Instructions for the task: Copy every entry below exactly, and keep out the pictures.

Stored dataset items
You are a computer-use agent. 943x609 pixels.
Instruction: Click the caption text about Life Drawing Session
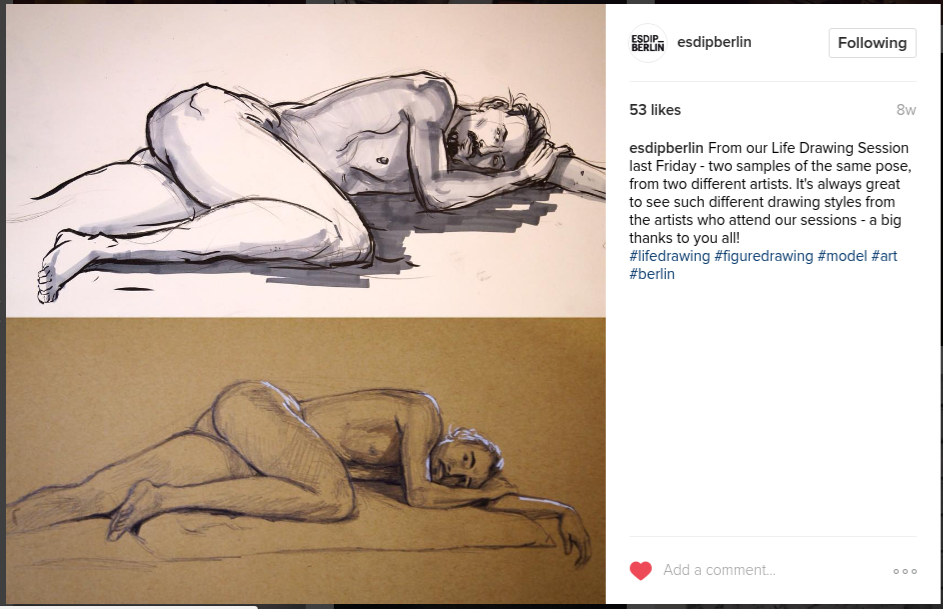pos(770,193)
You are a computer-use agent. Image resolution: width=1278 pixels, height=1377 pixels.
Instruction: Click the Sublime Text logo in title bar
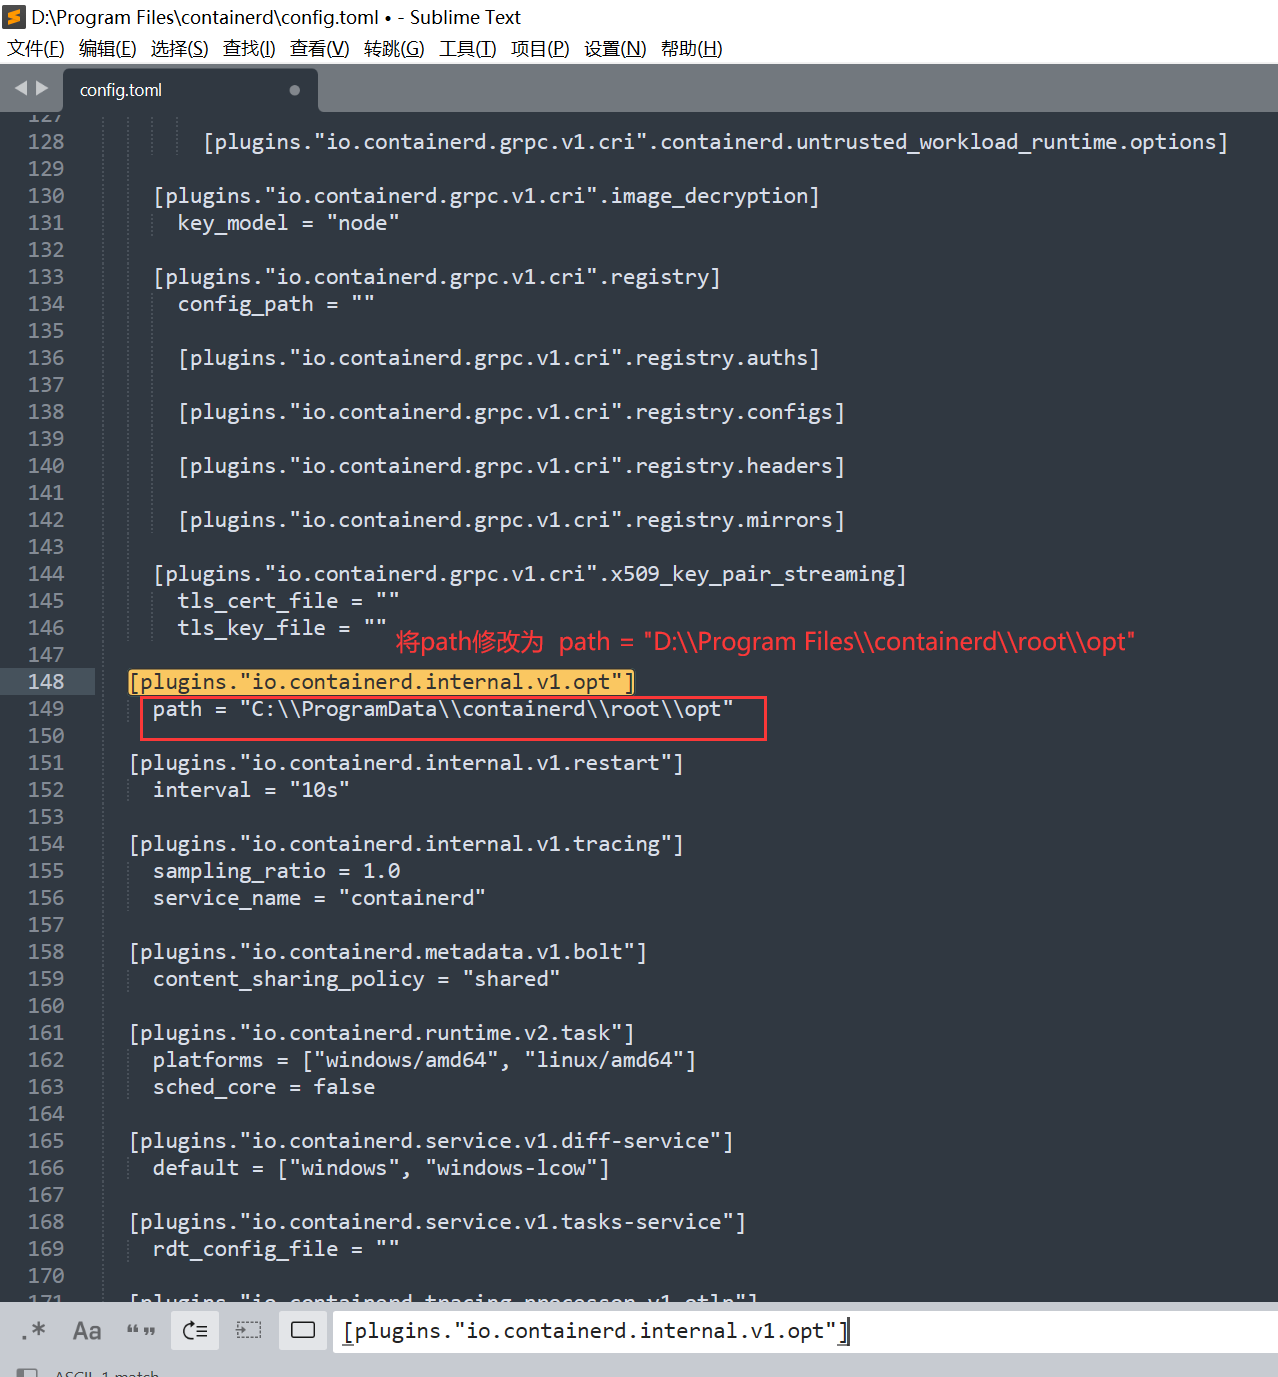pos(14,16)
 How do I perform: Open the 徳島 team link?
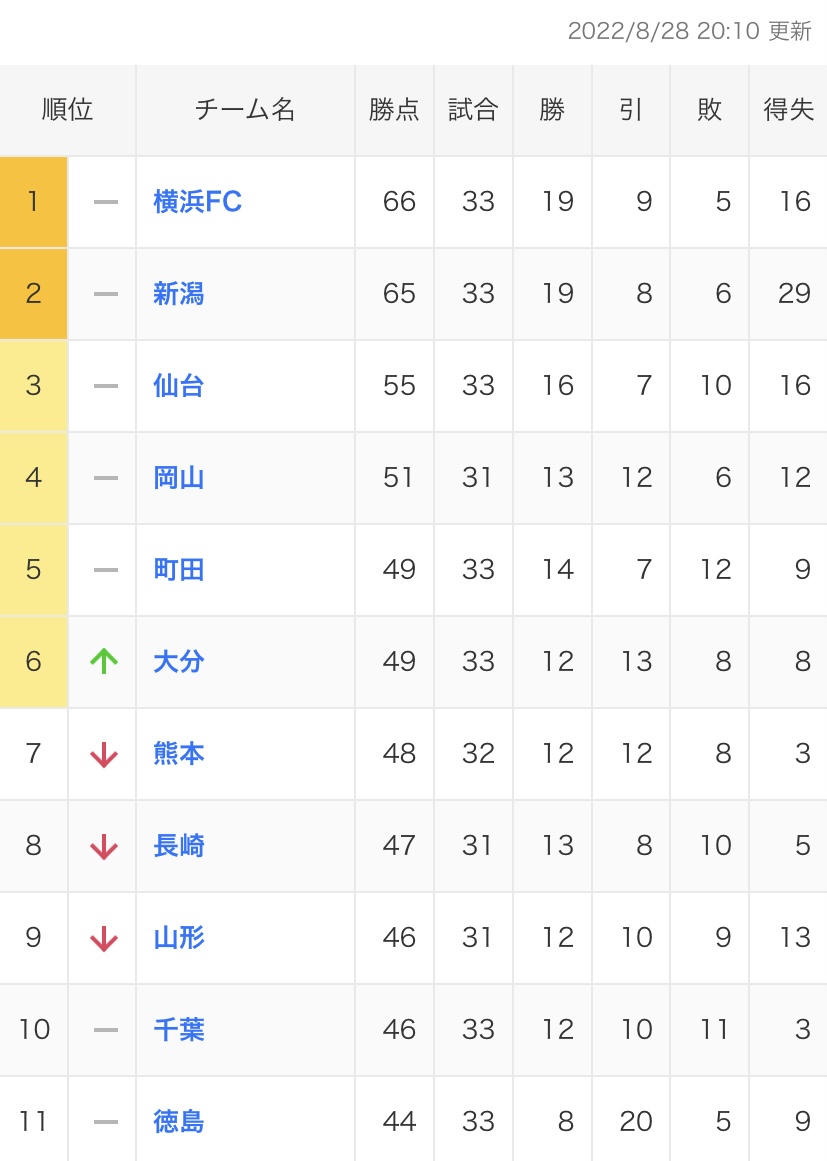(178, 1122)
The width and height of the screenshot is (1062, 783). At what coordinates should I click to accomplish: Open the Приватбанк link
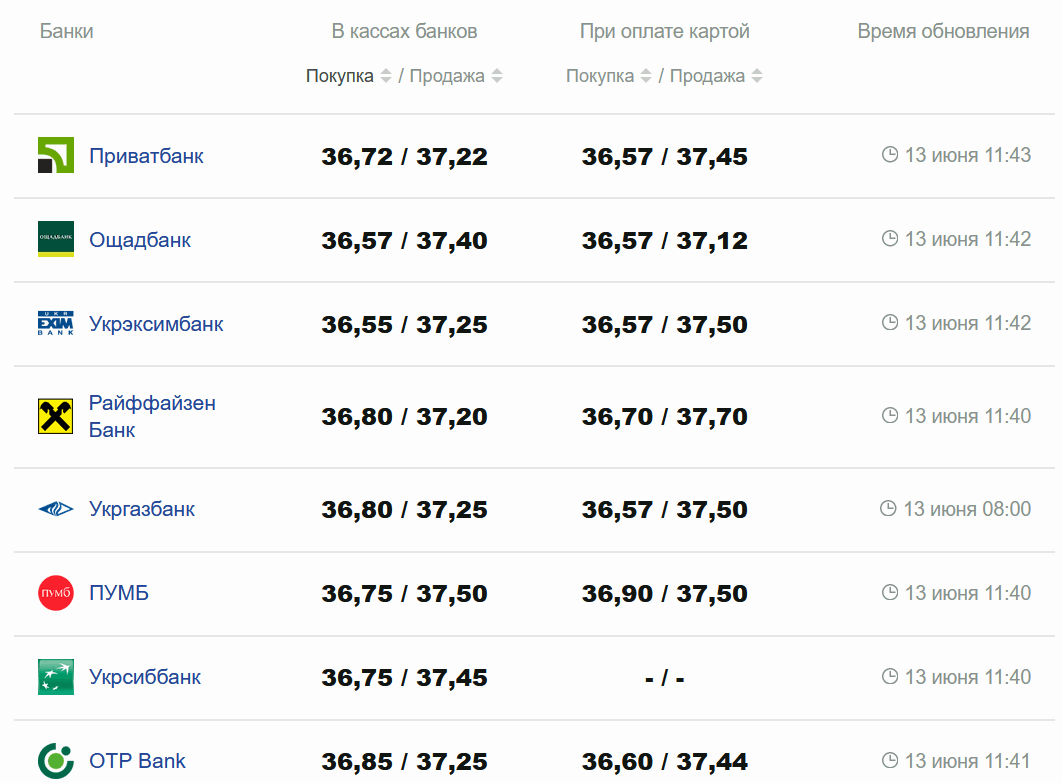tap(146, 156)
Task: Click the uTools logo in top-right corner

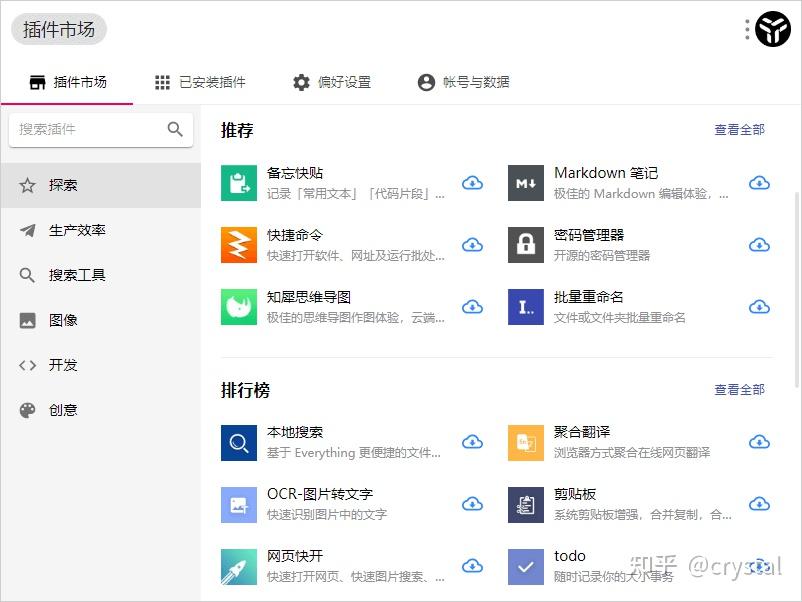Action: (770, 29)
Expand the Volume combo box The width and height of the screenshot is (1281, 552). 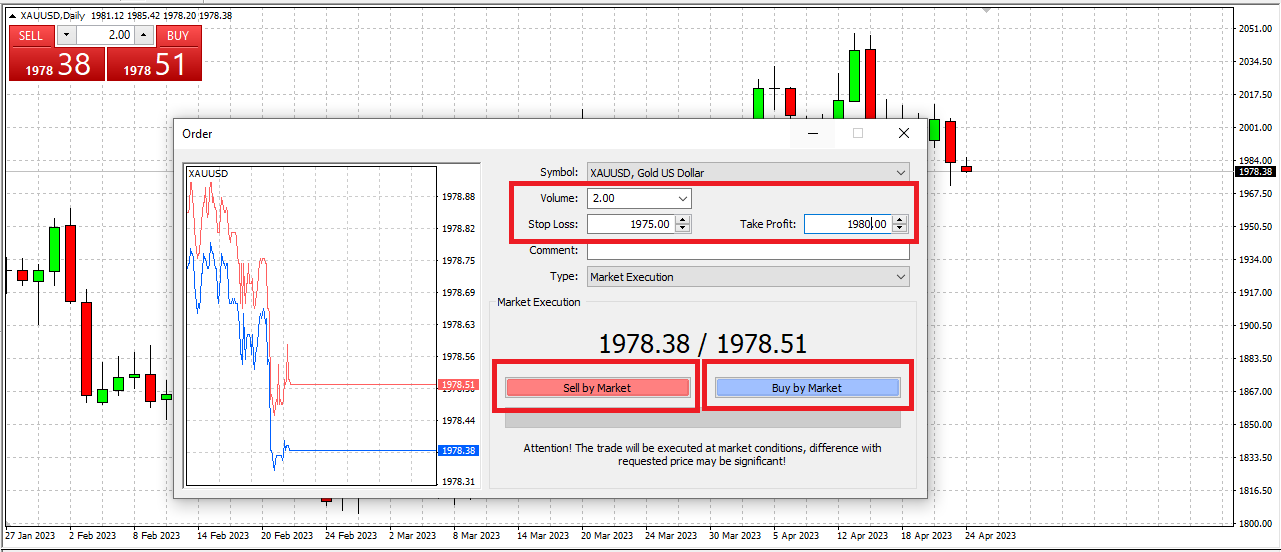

Output for this exercise:
You are a computer-use agent. 943x609 pixels.
Instruction: Click the caption text about Life Drawing Session
pos(770,193)
You are a computer-use agent. Image resolution: width=1278 pixels, height=1377 pixels.
Instruction: Click the Sublime Text logo in title bar
pos(14,16)
 How do I perform: Open the 徳島 team link?
(178, 1122)
The width and height of the screenshot is (1062, 783). At what coordinates should I click to accomplish: Open the Приватбанк link
tap(146, 156)
Task: Click the uTools logo in top-right corner

Action: (770, 29)
Expand the Volume combo box The width and height of the screenshot is (1281, 552). 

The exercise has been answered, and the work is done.